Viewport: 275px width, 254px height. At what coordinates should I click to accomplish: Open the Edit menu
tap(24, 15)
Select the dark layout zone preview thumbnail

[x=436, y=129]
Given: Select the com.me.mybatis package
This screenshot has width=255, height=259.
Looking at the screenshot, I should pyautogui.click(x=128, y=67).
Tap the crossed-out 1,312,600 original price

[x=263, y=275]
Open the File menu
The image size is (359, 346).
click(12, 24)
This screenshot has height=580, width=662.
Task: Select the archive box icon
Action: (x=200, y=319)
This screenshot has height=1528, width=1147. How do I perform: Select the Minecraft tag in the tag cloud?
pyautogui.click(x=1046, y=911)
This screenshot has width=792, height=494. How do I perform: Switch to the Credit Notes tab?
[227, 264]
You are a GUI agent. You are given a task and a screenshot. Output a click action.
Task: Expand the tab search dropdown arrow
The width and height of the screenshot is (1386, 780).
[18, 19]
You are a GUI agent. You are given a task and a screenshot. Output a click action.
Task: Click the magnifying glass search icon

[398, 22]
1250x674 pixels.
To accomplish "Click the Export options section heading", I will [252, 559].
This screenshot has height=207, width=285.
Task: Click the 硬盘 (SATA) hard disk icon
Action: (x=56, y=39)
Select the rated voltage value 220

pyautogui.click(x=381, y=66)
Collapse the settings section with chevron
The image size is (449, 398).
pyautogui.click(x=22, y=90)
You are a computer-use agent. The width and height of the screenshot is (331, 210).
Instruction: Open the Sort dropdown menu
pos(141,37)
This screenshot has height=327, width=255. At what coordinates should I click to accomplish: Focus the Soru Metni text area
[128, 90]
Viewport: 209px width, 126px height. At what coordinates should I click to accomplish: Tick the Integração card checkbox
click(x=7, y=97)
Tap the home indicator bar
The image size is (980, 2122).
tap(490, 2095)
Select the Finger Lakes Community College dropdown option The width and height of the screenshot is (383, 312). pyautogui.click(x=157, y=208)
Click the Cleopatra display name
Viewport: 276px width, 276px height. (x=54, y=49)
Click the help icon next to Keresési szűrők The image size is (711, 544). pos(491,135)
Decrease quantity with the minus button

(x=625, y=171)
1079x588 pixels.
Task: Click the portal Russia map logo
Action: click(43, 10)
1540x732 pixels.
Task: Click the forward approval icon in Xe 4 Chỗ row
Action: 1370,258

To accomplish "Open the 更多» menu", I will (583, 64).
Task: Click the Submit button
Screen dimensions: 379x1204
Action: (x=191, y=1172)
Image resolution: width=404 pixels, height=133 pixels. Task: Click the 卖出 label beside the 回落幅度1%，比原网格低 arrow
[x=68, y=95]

### EXERCISE DESCRIPTION
Rewrite all the rows above, changing "dropdown" to "drop-down" wherever it appears and leaving everything else unchanged.

### FULL ANSWER
Viewport: 275px width, 254px height. At what coordinates should I click to accomplish: Open the Edit menu
tap(24, 15)
Select the dark layout zone preview thumbnail

[x=436, y=129]
Given: Select the com.me.mybatis package
This screenshot has width=255, height=259.
Looking at the screenshot, I should pyautogui.click(x=128, y=67).
Tap the crossed-out 1,312,600 original price

[x=263, y=275]
Open the File menu
The image size is (359, 346).
click(12, 24)
This screenshot has height=580, width=662.
Task: Select the archive box icon
Action: (x=200, y=319)
This screenshot has height=1528, width=1147. How do I perform: Select the Minecraft tag in the tag cloud?
pyautogui.click(x=1046, y=911)
This screenshot has width=792, height=494. How do I perform: Switch to the Credit Notes tab?
[227, 264]
You are a GUI agent. You are given a task and a screenshot. Output a click action.
Task: Expand the tab search drop-down arrow
The width and height of the screenshot is (1386, 780).
[18, 19]
You are a GUI agent. You are given a task and a screenshot. Output a click action.
Task: Click the magnifying glass search icon

[398, 22]
1250x674 pixels.
To accomplish "Click the Export options section heading", I will [252, 559].
This screenshot has height=207, width=285.
Task: Click the 硬盘 (SATA) hard disk icon
Action: (x=56, y=39)
Select the rated voltage value 220

pyautogui.click(x=381, y=66)
Collapse the settings section with chevron
The image size is (449, 398).
pyautogui.click(x=22, y=90)
You are a computer-use agent. The width and height of the screenshot is (331, 210).
Instruction: Open the Sort drop-down menu
pos(141,37)
This screenshot has height=327, width=255. At what coordinates should I click to accomplish: Focus the Soru Metni text area
[128, 90]
Viewport: 209px width, 126px height. At what coordinates should I click to accomplish: Tick the Integração card checkbox
click(x=7, y=97)
Tap the home indicator bar
The image size is (980, 2122).
tap(490, 2095)
Select the Finger Lakes Community College drop-down option The width and height of the screenshot is (383, 312). pyautogui.click(x=157, y=208)
Click the Cleopatra display name
Viewport: 276px width, 276px height. (x=54, y=49)
Click the help icon next to Keresési szűrők The image size is (711, 544). pos(491,135)
Decrease quantity with the minus button

(x=625, y=171)
1079x588 pixels.
Task: Click the portal Russia map logo
Action: click(43, 10)
1540x732 pixels.
Task: Click the forward approval icon in Xe 4 Chỗ row
Action: 1370,258

To accomplish "Open the 更多» menu", I will (583, 64).
Task: Click the Submit button
Screen dimensions: 379x1204
Action: (x=191, y=1172)
Image resolution: width=404 pixels, height=133 pixels. Task: Click the 卖出 label beside the 回落幅度1%，比原网格低 arrow
[x=68, y=95]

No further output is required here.